His poetry is powerful, passionate and erotic. His handsome countenance has caused many a feminine heart to stutter. He cares little about his peers’ opinions, and less about society’s rules. He is called The Libertine, and Rhys Gillray, Earl of Rawden, is about to discover a cure for his boredom.
Raised as a vicar’s daughter, Sabrina Fairleigh sometimes has difficulty keeping her emotions in check. She feels things too deeply and struggles to maintain her modest composure. She hopes that Geoffrey Gillray, her father’s curate, will offer marriage and that they will embark on a mission of good works in far away lands. However, missions cost money, and Geoffrey must petition support from his cousin, the Earl. When Sabrina is asked to accompany her friend to the Earl’s house party, she hopes that Geoffrey will be pleasantly surprised.
Sabrina quickly discovers that the Earl of Rawden is too clever, too wicked, too tempting for someone with no worldly experience. He has a way of striking a nerve within her that brings her temper (and other passions) to the forefront. Rhys is enjoying his little game of cat and mouse, toying with the pious and proud young woman who hopes to marry his reformed cousin.
In London, far from the Earl’s estate, events are happening that will affect Sabrina and Rhys. Susannah and Sylvie have found clues that may lead them to their lost sister, Sabrina, and they are eager to locate her. Little do they know that their family history is entwined with the Gillrays, and that secrets revealed can do much harm.

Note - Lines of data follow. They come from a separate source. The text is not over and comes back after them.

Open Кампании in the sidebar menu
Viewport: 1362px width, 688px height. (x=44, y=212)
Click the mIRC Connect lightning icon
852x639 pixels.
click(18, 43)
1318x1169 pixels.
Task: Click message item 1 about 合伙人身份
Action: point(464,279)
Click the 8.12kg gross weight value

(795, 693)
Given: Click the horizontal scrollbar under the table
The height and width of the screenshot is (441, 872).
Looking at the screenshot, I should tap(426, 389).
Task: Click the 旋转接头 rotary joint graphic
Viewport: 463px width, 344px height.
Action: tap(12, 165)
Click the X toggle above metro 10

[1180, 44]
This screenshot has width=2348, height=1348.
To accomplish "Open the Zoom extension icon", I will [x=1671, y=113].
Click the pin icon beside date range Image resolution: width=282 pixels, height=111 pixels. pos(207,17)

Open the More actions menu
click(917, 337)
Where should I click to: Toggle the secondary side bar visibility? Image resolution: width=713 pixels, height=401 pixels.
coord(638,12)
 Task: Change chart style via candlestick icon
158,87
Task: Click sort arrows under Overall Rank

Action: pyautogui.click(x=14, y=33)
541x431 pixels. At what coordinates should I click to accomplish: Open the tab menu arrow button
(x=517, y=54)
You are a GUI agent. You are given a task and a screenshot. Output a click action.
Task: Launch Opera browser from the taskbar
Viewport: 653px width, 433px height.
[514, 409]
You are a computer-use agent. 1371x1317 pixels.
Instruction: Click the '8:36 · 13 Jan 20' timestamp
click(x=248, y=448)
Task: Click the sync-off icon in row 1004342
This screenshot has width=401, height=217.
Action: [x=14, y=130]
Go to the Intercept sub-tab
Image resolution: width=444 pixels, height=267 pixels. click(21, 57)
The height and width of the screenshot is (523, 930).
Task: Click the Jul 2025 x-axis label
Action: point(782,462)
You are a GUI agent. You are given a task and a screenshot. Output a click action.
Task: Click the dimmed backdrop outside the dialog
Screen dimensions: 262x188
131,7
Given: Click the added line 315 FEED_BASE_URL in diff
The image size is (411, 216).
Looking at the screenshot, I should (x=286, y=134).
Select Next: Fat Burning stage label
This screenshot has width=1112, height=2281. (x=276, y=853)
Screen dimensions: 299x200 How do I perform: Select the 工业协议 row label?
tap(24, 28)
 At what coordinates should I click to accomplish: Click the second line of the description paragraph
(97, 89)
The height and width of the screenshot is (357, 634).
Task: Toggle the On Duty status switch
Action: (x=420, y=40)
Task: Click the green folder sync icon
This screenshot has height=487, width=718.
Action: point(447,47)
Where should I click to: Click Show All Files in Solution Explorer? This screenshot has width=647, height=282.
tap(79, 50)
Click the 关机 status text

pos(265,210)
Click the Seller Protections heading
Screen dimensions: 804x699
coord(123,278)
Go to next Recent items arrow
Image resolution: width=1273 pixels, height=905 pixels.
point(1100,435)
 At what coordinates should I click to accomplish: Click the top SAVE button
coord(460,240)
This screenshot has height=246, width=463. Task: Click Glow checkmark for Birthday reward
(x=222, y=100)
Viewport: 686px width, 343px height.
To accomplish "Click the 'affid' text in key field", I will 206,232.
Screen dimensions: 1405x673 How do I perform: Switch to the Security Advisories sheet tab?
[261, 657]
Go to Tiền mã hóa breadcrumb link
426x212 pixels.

Author Julie Ann Long has written a superlative final novel in the Holt Sisters series, and I am truly sorry to see the saga end. The Secret to Seduction is powerful and evocative. In writing about The Libertine, Ms. Long has given her imagery full rein. Readers will feel the heat as Rhys sets about his seduction of Sabrina, when just a turn of phrase can take on new meaning. He is a passionate man who learns the power of true love when he has lost it all. This book runs the gamut from chuckles to throat-closing tears and I cannot recommend it highly enough. Although certainly strong enough to stand alone, read in sequence with Ways to Be Wicked and Beauty and the Spy, the trilogy demonstrates historical romance at its best.